→ **PROBLEM TO SOLVE**: In the listing below, find the line with "Task: Bookmark this page with the star icon", then repeat exactly every line from the top through that one.

→ **RECORDS SHOWN**:

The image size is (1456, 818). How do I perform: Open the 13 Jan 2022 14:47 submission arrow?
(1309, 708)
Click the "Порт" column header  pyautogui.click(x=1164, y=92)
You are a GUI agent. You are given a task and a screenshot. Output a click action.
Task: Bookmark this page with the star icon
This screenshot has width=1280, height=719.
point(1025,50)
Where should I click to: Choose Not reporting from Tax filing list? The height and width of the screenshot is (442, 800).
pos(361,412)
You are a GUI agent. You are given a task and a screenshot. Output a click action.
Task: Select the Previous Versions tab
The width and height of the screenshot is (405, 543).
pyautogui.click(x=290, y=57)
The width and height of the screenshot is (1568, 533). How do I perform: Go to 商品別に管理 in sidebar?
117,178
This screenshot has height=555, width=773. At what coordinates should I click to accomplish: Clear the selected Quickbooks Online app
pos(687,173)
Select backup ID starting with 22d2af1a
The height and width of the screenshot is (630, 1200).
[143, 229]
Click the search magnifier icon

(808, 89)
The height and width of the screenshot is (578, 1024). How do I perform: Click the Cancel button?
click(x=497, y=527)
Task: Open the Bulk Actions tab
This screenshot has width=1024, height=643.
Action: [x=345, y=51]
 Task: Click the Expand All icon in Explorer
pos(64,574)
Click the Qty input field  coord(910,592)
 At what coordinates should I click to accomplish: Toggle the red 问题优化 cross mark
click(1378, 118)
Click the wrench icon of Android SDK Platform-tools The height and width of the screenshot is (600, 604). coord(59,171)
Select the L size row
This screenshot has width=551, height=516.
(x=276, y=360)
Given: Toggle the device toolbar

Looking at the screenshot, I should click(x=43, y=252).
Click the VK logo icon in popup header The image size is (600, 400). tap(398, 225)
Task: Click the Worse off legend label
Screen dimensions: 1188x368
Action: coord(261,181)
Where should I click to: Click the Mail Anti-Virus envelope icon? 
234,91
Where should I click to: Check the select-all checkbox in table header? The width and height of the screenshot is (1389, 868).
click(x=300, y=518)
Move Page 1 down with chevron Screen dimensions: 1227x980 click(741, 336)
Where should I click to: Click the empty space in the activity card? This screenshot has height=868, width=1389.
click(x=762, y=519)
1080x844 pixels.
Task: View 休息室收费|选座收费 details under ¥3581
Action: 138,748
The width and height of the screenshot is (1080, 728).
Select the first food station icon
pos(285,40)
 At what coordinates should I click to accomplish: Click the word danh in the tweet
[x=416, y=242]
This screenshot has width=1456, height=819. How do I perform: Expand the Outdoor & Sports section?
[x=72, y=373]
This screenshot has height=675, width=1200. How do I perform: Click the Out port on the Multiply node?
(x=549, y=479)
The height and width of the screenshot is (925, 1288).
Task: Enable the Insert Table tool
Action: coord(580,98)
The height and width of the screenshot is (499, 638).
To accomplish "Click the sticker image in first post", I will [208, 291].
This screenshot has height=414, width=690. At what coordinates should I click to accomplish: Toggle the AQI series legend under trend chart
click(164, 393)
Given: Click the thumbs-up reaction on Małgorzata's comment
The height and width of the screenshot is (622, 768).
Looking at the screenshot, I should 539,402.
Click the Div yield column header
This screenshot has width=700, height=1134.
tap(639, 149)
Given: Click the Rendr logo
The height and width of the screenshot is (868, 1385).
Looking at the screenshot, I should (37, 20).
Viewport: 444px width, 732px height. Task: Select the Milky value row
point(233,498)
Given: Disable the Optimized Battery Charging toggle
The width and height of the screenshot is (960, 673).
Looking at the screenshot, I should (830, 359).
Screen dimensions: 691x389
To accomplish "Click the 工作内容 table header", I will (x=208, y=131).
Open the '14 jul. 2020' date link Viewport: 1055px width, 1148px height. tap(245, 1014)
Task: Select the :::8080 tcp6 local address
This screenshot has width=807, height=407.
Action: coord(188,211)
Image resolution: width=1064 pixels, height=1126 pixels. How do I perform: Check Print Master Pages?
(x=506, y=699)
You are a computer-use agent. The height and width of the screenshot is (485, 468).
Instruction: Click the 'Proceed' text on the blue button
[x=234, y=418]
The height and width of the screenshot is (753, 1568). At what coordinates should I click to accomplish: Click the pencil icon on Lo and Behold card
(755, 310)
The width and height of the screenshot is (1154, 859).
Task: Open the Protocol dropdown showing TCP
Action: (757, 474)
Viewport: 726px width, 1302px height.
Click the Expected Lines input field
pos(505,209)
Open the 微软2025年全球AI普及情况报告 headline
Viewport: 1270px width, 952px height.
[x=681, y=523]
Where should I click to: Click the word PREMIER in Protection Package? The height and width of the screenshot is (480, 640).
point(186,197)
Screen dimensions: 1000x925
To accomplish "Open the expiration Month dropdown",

→ **ANSWER FOR THIS EXERCISE**:
The image size is (1456, 818). How do I perform: Open the 13 Jan 2022 14:47 submission arrow?
(1309, 708)
Click the "Порт" column header  pyautogui.click(x=1164, y=92)
You are a GUI agent. You are given a task and a screenshot. Output a click action.
Task: Bookmark this page with the star icon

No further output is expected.